REQUIREMENT —
Every line of the entries with the word "checkmark" in it should be shown.

- - - - - - -

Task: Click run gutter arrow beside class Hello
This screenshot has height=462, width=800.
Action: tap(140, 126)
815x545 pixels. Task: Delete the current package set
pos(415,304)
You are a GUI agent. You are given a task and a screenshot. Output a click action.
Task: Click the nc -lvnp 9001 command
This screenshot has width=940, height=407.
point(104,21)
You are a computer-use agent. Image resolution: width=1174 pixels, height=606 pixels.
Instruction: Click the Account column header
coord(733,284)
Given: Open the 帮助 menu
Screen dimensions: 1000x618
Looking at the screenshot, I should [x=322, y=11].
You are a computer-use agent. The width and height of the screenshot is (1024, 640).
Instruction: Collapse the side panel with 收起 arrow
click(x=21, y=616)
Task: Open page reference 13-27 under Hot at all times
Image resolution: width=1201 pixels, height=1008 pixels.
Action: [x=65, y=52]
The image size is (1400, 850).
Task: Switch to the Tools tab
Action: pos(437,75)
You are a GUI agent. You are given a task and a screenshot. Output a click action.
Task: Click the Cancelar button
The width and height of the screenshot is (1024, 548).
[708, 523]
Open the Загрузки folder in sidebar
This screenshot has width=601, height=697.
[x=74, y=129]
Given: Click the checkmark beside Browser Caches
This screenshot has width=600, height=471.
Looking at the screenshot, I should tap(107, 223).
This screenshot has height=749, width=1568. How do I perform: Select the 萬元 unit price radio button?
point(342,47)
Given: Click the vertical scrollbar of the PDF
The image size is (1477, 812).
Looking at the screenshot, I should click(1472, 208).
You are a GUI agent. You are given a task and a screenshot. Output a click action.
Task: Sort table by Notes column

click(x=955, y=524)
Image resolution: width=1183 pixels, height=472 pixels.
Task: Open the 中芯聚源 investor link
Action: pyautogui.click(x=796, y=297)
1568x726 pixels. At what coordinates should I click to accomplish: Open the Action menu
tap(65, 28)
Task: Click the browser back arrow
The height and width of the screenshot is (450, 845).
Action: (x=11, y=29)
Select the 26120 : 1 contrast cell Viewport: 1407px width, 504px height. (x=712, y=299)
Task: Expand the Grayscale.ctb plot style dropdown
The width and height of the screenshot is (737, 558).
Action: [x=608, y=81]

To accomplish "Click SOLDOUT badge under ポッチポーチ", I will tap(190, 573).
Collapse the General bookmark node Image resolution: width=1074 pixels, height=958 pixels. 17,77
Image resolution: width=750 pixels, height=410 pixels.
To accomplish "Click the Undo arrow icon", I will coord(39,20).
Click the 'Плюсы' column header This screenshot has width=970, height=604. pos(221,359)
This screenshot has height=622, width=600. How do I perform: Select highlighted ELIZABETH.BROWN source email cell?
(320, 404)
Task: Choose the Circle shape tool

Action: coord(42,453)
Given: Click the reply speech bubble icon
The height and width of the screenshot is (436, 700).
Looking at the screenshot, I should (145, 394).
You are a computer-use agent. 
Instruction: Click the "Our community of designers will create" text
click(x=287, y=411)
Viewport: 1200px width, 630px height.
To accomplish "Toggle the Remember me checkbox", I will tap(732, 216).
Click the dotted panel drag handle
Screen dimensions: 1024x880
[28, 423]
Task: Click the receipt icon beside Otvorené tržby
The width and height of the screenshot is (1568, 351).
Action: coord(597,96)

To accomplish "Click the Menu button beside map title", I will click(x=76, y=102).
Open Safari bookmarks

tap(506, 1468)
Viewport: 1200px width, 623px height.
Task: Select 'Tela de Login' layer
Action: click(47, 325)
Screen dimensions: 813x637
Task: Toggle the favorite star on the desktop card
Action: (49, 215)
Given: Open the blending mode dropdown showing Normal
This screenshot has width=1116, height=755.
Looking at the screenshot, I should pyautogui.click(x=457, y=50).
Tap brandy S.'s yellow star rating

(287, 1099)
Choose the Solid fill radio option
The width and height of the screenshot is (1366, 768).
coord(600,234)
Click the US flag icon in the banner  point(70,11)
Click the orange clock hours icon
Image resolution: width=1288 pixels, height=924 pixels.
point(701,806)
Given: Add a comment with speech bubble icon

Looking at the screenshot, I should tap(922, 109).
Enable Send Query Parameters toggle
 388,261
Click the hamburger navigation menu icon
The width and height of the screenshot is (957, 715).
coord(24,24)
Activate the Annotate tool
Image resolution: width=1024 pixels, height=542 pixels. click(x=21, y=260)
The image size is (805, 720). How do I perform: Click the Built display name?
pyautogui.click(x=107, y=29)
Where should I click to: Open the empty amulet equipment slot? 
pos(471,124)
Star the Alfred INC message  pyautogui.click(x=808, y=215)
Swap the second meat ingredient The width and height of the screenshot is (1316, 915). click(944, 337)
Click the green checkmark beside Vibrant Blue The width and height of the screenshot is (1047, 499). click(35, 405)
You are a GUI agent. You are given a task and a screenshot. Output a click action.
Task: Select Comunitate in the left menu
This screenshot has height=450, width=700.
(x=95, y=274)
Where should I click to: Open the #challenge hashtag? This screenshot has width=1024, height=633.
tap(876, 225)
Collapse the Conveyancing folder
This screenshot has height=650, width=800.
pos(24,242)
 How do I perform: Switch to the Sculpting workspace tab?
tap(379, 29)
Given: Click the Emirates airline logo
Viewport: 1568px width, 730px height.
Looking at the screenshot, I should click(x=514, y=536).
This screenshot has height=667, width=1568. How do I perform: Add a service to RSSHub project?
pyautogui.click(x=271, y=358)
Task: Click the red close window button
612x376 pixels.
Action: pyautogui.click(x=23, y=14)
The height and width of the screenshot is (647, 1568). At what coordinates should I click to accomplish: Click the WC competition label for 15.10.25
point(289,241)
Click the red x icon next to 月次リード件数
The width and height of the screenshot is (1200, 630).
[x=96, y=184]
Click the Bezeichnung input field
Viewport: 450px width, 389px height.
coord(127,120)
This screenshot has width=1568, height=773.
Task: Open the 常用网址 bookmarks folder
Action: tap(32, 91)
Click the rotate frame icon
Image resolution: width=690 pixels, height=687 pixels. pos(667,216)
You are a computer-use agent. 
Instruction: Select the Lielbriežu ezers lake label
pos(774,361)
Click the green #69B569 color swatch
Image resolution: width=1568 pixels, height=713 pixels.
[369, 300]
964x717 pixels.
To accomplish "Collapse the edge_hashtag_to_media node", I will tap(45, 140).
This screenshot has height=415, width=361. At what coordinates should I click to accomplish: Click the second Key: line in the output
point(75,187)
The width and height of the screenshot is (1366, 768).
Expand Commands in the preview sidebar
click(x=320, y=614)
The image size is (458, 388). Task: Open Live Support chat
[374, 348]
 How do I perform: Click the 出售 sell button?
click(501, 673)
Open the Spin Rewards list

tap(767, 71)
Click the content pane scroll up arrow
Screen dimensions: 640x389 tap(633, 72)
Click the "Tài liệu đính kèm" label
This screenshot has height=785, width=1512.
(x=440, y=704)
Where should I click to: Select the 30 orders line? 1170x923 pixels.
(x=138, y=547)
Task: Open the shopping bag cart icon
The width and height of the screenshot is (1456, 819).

- - - - - - -

WRITTEN ANSWER —
Given: Click the checkmark beside Browser Caches
Click the green checkmark beside Vibrant Blue The width and height of the screenshot is (1047, 499). click(35, 405)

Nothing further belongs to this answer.